Grande Fugue pour piano à quatre mains

Chacque vendredi, Beethoven est ici. Pour le 250e anniversaire de la naissance de Beethoven, la Revue Musicale Suisse jettera chaque semaine un œil sur une œuvre différente de son catalogue. Aujourd’hui pour la Grande Fugue en si bémol majeur pour piano à quatre mains.

Extrait du portrait de Beethoven par Joseph Karl Stieler, ca. 1820

Conçue à l’origine comme final du Quatuor à cordes en si bémol majeur op. 130, écrit en 1825/26, la fugue a suscité l’incompréhension dès ses premières représentations par le Quatuor Schuppanzigh – même chez les connaisseurs. Selon un critique, cela sonnait « comme du chinois », bien qu’il ait admis que peut-être le temps viendrait « où ce qui nous semblait à première vue obscur et confus serait reconnu clairement et sous des formes agréables ». Quoiqu’il en soit, l’éditeur viennois de Beethoven, Mathias Artaria, ne voulait pas attendre aussi longtemps : il a demandé au compositeur de remplacer la fugue par un autre mouvement plus conventionnel (ce sera finalement un long rondo). Il aura fallu un peu de persuasion et d’argent sur la table pour que Beethoven accède à contrecœur à cette demande. Karl Holz, le violoncelliste du quatuor, se souviendra plus tard : « il l’aimait beaucoup [la fugue] et avait du mal à la séparer du quatuor ».
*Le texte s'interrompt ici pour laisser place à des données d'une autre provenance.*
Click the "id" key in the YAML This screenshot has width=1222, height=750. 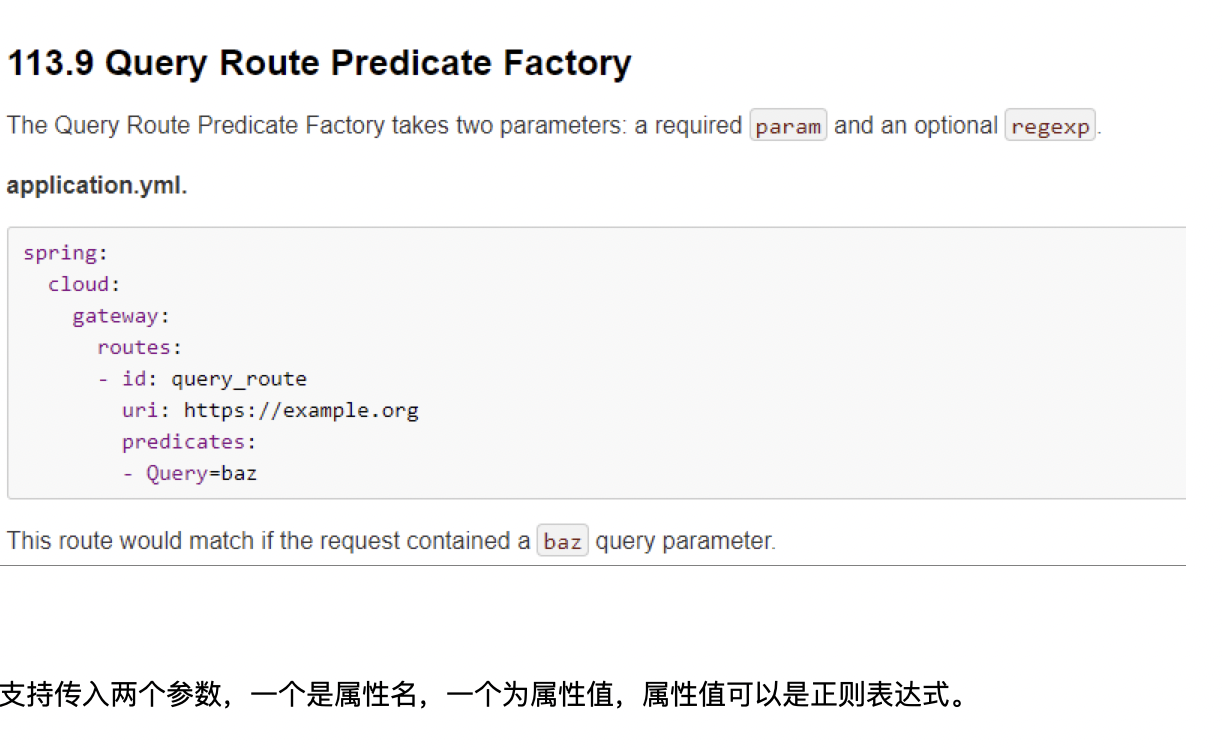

Quand bien même il est sans aucun doute énorme, le mouvement a reçu un nom trompeur : la « Grande Fugue » n’est ni une composition au sens du Stile antico ni du genre du Clavier bien tempéré de Bach, que Beethoven avait déjà étudié à Bonn dans les cours de Christian Gottlob Neefe. Outre ses considérables difficultés techniques, il s’agit plutôt d’un développement radical et révolutionnaire de la fugue, de sorte que Beethoven pouvait à juste titre prétendre que l’œuvre était « tantôt libre tantôt recherchée » (en français dans le texte). Igor Stravinsky a même considéré qu’il s’agissait là « d’une pièce musicale absolument contemporaine, qui le restera à jamais ».

Après la décision de publier la fugue séparément en tant qu’opus 133, Mathias Artaria a de nouveau frappé à la porte de Beethoven pour obtenir une version pour piano à quatre mains, ce qu’il a tout d’abord refusé, considérant qu’il s’agissait là juste d’un travail manuel de transcription. Toutefois, Beethoven fut si mécontent d’un arrangement d’Anton Halm qu’il en créa finalement lui-même une version avec un numéro d’opus séparé, pour laquelle il demanda à l’éditeur des honoraires un peu particuliers, selon les indications mi-humoristiques, mi-sérieuses suivantes : « Premièrement, punition pénale consistant en 2 Klavierschulen de Clementi et 3 jolis tirages du portait de L. v. Beethoven / Deuxièmement, une amende pécuniaire pour ceci, cela et tout autre chose / Troisièmement, le manuscrit de cette réduction pour piano sera soit payé soit retourné à son auteur ».